If your workflow heavily relies on objects accessed with Pelican, you may not want to wrap everything explicitly with storage(). In this case, you can define the Pelican plugin as the default storage provider. This tells Snakemake to assume all files that aren't explicitly wrapped with a different storage provider are Pelican objects. Enable this feature by passing --default-storage-provider pelican to your Snakemake invocation.

Passing this argument also requires defining a default storage prefix to tell Snakemake what common prefix it should prepend to all relative file paths. This is done with the --default-storage-prefix flag.

If all of your files/objects come from the same federation, this prefix will often be the federation URL with a namespace, e.g. pelican://osg-htc.org/chtc/.

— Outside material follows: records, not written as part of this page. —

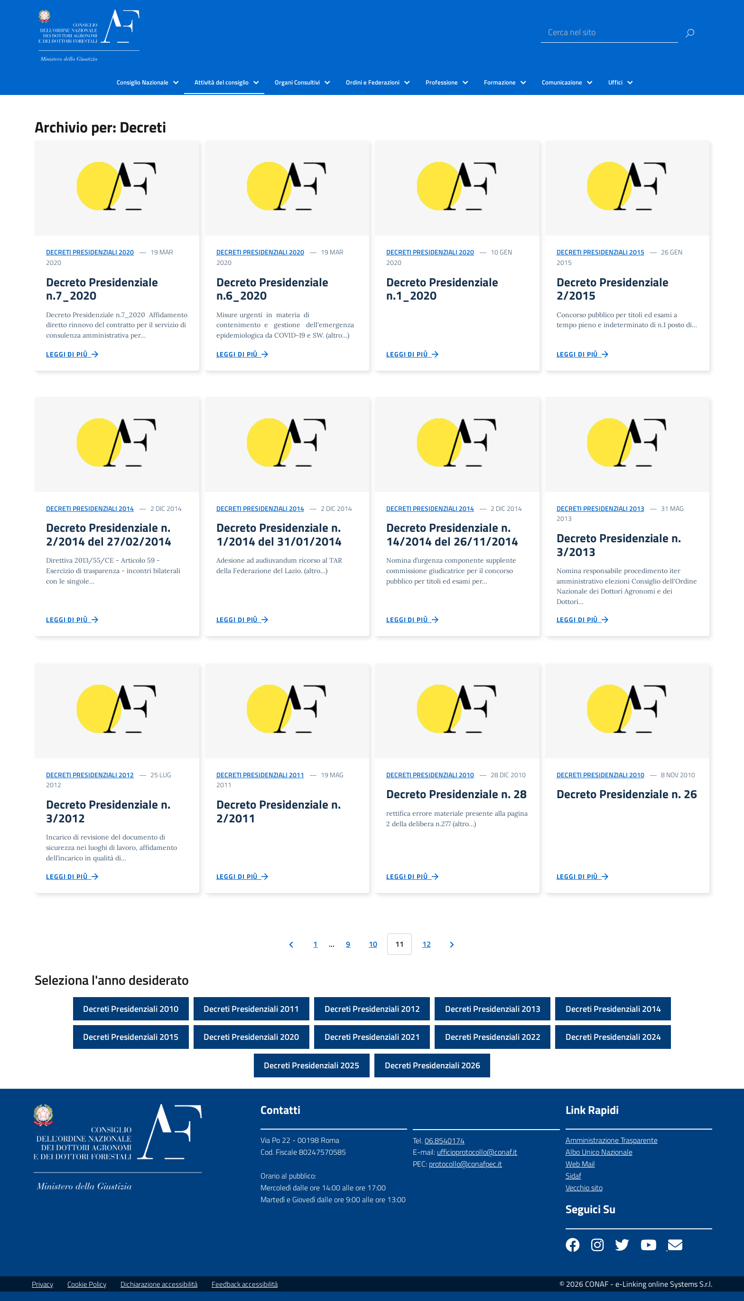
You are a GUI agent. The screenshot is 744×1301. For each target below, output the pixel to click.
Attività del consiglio (222, 82)
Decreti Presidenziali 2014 (90, 511)
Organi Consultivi (297, 82)
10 (373, 954)
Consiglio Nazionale (142, 82)
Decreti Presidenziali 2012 (90, 781)
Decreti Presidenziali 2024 (613, 1046)
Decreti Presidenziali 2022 (492, 1046)
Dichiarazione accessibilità (159, 1293)
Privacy (42, 1293)
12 (426, 954)
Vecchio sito (584, 1197)
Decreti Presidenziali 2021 (372, 1046)
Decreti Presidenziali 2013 (600, 511)
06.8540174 (445, 1150)
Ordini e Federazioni (373, 82)
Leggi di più (72, 357)
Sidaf (573, 1185)
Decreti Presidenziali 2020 (90, 252)
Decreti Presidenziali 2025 (311, 1074)
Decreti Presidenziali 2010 (430, 781)
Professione (442, 82)
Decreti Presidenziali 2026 (432, 1074)
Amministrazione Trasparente (612, 1150)
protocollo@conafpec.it (465, 1173)
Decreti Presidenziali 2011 (260, 781)
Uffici (615, 82)
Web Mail (580, 1173)
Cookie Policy (86, 1293)
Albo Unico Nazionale (599, 1162)
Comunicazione (562, 82)
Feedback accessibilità (245, 1293)
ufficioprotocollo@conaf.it (477, 1162)
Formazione (500, 82)
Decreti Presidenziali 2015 (600, 252)
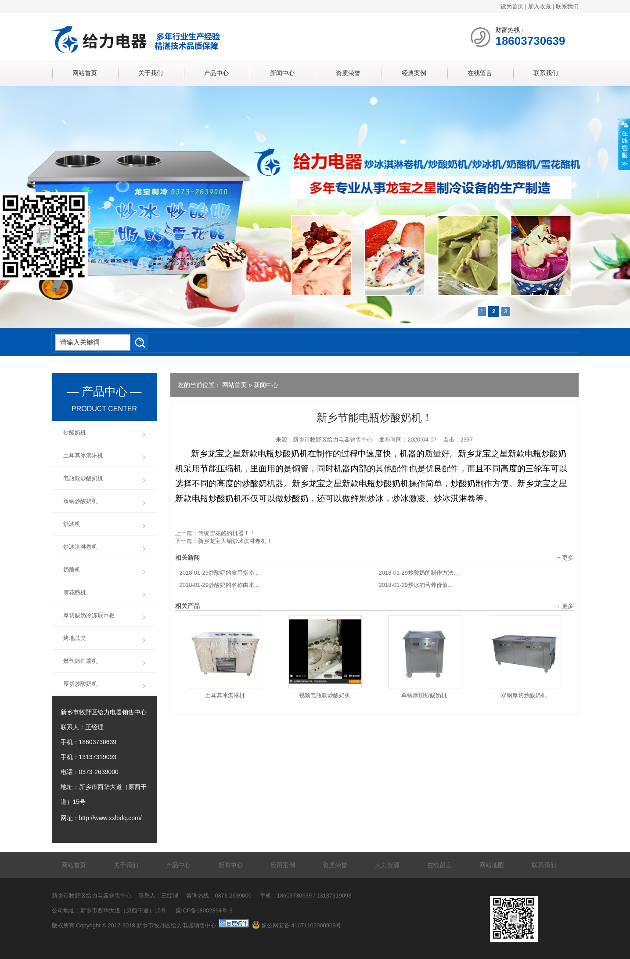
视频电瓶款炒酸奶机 (324, 695)
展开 (624, 144)
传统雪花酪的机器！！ (226, 533)
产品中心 (216, 72)
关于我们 (150, 72)
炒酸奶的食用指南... (219, 572)
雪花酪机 (74, 592)
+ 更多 (565, 557)
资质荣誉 (348, 72)
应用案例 (282, 865)
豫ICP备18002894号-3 (204, 910)
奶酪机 (71, 569)
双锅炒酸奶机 (80, 501)
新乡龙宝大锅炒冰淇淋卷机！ (235, 541)
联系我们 (567, 6)
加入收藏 (539, 6)
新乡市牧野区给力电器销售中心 (333, 439)
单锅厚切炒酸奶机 (424, 695)
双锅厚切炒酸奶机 (524, 695)
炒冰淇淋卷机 (80, 546)
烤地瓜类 (74, 638)
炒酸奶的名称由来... (219, 585)
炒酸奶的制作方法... (418, 572)
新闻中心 (282, 72)
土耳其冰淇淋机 (225, 695)
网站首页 (84, 72)
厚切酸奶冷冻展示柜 (89, 615)
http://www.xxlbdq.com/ (110, 817)
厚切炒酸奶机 (80, 683)
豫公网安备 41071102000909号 (297, 925)
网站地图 (491, 865)
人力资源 (387, 865)
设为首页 (511, 6)
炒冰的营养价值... (416, 585)
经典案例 (414, 72)
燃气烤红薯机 (80, 661)
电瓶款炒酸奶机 (83, 478)
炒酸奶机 (74, 432)
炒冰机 (71, 524)
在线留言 (480, 72)
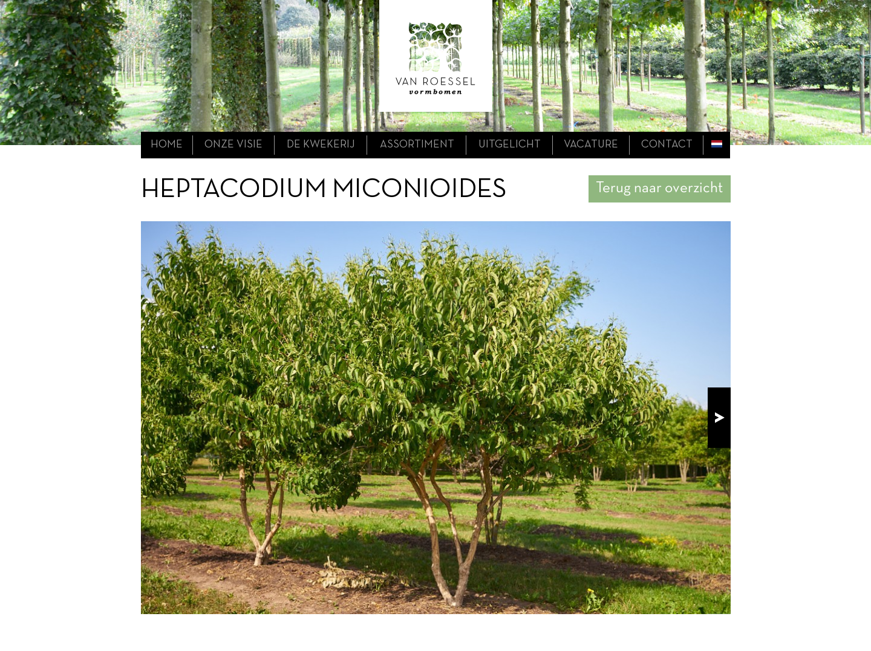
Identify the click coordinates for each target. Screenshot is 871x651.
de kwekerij (321, 145)
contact (667, 145)
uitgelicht (509, 145)
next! (719, 417)
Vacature (591, 145)
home (167, 145)
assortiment (417, 145)
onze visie (233, 145)
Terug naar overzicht (659, 188)
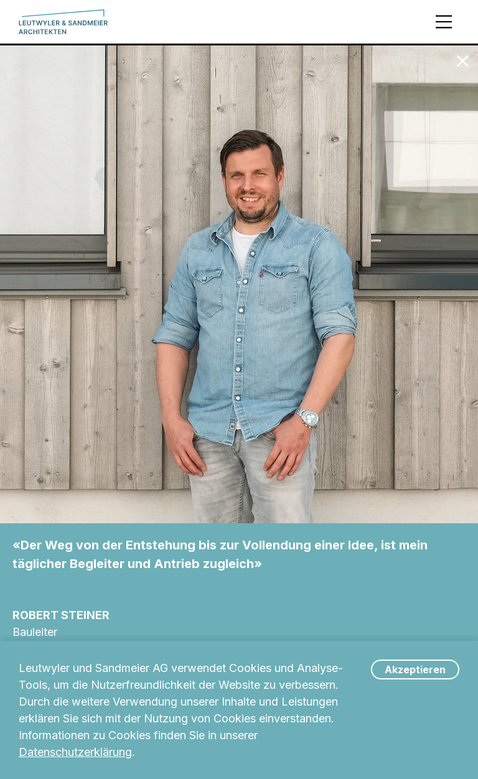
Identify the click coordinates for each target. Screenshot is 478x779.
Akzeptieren (415, 669)
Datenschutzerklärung (75, 751)
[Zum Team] (462, 61)
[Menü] (443, 21)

For example, with this Snakefile:

rule download_data:
    input:
        remote_input="/staging/jhiemstra/input.txt",  # Treated as Pelican (default provider)
        local_input=local("some-local-file.txt")   # Explicitly local with local() wrapper
    output:
        "/staging/jhiemstra/output.txt"  # Also treated as Pelican (default provider)
    shell:
        "cat {input.remote_input} {input.local_input} > {output}"

Run with default storage provider:

snakemake --cores 1 \
    --default-storage-provider pelican \
    --default-storage-prefix "pelican://osg-htc.org/ospool/" \
    --storage-pelican-token-file /path/to/token.txt

Snakemake will automatically treat "/staging/jhiemstra/input.txt" as "pelican://osg-htc.org/chtc/staging/jhiemstra/input.txt".

Tagged Plugin Instances

Advanced users can define multiple instances of the Pelican plugin with different configurations using tags. This is useful when working with multiple federations that require completely separate authentication or settings.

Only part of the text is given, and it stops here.